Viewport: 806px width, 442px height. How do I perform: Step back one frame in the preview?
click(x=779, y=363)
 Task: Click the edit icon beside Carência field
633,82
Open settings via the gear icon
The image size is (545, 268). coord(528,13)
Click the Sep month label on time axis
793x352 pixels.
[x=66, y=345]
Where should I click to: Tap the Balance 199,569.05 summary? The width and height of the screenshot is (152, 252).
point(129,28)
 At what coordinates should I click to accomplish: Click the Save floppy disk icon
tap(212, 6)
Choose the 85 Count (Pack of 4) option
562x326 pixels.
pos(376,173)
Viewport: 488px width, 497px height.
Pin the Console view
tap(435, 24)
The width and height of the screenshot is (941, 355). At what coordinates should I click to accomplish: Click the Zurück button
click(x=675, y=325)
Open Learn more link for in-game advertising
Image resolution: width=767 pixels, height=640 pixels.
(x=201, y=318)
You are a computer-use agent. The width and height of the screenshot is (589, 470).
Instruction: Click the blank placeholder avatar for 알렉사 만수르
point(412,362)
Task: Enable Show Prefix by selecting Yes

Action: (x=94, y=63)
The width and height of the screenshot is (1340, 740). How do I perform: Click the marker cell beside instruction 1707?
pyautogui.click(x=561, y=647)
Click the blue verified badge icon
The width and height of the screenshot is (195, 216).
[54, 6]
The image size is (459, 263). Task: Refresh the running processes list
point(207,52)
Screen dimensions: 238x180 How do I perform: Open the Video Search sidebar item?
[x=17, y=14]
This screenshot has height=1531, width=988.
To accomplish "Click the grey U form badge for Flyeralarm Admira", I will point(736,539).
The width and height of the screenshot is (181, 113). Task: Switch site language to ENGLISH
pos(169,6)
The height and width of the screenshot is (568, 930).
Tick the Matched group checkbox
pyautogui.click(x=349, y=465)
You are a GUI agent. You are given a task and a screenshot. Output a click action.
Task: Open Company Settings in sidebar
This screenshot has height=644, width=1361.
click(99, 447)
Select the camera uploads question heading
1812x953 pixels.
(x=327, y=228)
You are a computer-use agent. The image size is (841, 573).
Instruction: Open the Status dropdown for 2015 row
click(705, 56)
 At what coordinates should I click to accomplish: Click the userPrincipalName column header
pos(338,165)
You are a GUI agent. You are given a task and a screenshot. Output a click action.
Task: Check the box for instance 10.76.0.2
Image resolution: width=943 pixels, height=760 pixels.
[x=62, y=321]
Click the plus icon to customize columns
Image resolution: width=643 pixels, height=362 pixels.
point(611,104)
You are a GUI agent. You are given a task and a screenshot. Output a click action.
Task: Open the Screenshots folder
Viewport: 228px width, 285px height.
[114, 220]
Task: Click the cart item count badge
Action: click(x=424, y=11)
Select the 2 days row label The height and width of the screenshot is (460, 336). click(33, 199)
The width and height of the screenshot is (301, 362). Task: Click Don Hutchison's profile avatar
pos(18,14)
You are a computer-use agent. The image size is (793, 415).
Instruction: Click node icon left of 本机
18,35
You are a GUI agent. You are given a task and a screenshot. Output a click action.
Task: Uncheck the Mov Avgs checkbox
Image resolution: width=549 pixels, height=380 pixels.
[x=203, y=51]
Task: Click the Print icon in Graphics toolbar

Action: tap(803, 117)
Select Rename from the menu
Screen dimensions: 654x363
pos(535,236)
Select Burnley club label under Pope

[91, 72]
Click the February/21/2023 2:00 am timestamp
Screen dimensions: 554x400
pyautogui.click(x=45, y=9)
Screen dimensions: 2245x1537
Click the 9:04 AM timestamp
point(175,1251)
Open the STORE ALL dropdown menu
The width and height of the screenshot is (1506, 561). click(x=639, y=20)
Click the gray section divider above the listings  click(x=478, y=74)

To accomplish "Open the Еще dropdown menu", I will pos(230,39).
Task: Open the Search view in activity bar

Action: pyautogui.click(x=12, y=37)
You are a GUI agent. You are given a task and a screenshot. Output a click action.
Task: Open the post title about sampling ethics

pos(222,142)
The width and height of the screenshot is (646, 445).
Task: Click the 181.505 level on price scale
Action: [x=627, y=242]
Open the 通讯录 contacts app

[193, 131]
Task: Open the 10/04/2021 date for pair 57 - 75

****

_Work instruction_. Filter the records, keeping only lines that contain "will", and show those lines.

_Result of the task_.
To accomplish "Click the grey U form badge for Flyeralarm Admira", I will point(736,539).
To accomplish "Open the Еще dropdown menu", I will pos(230,39).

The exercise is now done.